The 2008 Mesothelioma Scheme was introduced to provide up-front financial support to those people who previously were not eligible for help from the Government’s other compensation schemes.

In the first 12 months, 630 people have benefited from the scheme.  A similar number of people are expected to benefit each year from the increase in payments.

The new payment rates will apply to claims from sufferers where the diagnosis of mesothelioma is given on or after 1 April 2010. They will also apply to claims made by dependants where the date of death occurs on or after 1 April 2010.

The Government also recently announced that thousands of people with serious industrial diseases who miss out because they cannot trace their employers’ insurance records should be given additional help to be able to claim civil compensation.

The DWP set out plans to create an Employers’ Liability Tracing Office to help people track down their employers’ liability insurance policies, and an Employers’ Liability Insurance Bureau to provide a fund of last resort for those who are unable to trace them.

Notes to editors

1. The Pneumoconiosis etc. (Workers’ Compensation) Act 1979

The Pneumoconiosis etc. (Workers’ Compensation) Act 1979, pays lump sums to people with certain lung diseases, including mesothelioma.  It helps workers who became ill years after they develop certain dust-related diseases as a result of their employment, and are unable to pursue claims against their employers because they have ceased trading. This meant that people who developed mesothelioma, but not as a consequence of their work, were not eligible for a payment.
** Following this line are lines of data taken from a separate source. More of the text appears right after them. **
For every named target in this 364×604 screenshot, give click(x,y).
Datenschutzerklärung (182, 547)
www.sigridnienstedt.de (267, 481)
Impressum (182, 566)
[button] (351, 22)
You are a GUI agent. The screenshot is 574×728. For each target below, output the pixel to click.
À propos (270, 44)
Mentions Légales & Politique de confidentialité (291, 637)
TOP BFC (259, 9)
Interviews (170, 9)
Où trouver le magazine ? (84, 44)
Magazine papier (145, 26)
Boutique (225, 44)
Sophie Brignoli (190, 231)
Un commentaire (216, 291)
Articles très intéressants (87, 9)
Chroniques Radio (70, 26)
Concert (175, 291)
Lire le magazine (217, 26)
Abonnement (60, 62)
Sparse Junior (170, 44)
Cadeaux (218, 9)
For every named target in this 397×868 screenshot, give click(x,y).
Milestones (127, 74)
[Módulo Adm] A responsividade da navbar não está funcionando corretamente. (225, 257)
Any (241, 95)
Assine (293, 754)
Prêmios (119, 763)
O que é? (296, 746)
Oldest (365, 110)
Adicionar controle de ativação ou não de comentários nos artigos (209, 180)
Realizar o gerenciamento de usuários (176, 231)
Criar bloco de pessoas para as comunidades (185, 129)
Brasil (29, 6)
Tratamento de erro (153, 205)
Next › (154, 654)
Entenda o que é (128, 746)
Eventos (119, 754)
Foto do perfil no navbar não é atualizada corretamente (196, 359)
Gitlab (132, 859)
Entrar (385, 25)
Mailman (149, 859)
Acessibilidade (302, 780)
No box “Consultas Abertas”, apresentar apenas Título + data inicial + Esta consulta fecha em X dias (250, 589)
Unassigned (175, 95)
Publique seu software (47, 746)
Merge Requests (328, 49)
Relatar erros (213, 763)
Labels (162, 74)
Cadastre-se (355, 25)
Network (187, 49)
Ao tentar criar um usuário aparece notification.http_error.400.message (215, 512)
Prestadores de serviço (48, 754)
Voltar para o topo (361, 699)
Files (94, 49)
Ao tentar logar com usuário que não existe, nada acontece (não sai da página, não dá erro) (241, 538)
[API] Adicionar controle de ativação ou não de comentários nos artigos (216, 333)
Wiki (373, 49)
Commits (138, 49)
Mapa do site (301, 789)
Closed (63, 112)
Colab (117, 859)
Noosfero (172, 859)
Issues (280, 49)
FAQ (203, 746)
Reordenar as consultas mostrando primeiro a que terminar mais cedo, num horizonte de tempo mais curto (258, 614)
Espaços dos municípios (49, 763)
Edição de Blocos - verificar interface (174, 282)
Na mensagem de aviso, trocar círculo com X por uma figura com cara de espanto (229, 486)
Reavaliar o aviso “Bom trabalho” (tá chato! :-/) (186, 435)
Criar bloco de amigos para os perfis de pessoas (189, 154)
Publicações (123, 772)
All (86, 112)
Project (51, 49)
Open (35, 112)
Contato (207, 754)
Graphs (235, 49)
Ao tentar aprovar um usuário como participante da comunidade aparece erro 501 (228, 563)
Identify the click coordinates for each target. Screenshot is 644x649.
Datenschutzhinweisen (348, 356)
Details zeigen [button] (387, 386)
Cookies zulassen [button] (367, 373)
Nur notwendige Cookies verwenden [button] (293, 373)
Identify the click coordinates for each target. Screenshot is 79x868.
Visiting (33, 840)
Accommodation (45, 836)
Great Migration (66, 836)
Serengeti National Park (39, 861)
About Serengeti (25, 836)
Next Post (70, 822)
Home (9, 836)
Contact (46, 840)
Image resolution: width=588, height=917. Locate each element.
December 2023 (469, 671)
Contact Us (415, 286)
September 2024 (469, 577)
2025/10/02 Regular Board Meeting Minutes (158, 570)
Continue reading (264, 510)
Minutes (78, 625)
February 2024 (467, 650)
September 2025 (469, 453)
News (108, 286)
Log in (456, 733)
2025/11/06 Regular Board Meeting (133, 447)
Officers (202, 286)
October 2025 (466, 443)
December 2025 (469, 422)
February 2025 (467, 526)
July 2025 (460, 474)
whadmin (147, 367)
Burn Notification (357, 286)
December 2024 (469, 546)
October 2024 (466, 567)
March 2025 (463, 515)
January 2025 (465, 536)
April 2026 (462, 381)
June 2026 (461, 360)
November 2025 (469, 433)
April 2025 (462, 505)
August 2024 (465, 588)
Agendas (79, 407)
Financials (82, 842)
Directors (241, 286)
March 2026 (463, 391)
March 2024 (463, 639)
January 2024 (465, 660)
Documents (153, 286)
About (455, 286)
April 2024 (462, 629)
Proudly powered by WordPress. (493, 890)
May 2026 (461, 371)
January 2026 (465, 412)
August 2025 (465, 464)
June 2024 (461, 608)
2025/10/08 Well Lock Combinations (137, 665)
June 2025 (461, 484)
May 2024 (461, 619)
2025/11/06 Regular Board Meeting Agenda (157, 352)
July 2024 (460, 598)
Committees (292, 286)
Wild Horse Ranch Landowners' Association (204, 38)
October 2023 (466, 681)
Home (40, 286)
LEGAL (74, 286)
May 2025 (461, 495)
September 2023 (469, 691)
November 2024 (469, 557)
2. The 2008 Mesothelioma Scheme

The 2008 Mesothelioma Scheme provides a lump sum payment for all people with mesothelioma who previously were not eligible.  They might have lived near to an asbestos producing factory, or been exposed to asbestos by washing the clothes of a family member who worked with asbestos or been self-employed.

The 2008 Mesothelioma Scheme is a self-funding scheme. Payments made are met by money recovered if a civil damages claim is subsequently successful.

When the 2008 scheme was introduced, the Government set the payments at a level consistent with the amount it expected to recover, which was a lower rate than the 1979 Act. However, it made clear its intention to bring payments to the same level as those under the 1979 Act at the earliest opportunity, which it is now doing.

Payments under either scheme are made according to age at the time of diagnosis.

3. Mesothelioma

Mesothelioma is a cancer of the lining of the lungs or abdomen, and is associated almost exclusively with asbestos. It is invariably fatal, and the time between diagnosis and death is on average about 9 months.

There is often a long time between exposure to asbestos and the development of mesothelioma. This varies from a minimum of about 10 years upwards, the average interval being in the order of 30-40 years.

The number of mesothelioma deaths in Great Britain has risen substantially over the last 30 years and continues to rise. In 1968 only 153 died from mesothelioma. In contrast, in 2005 there were over 2,000 deaths. The incidence of mesothelioma is expected to peak between 2010 and 2015. Between 2006 and 2020 it is expected that up to 30,000 people will die of the disease in the UK.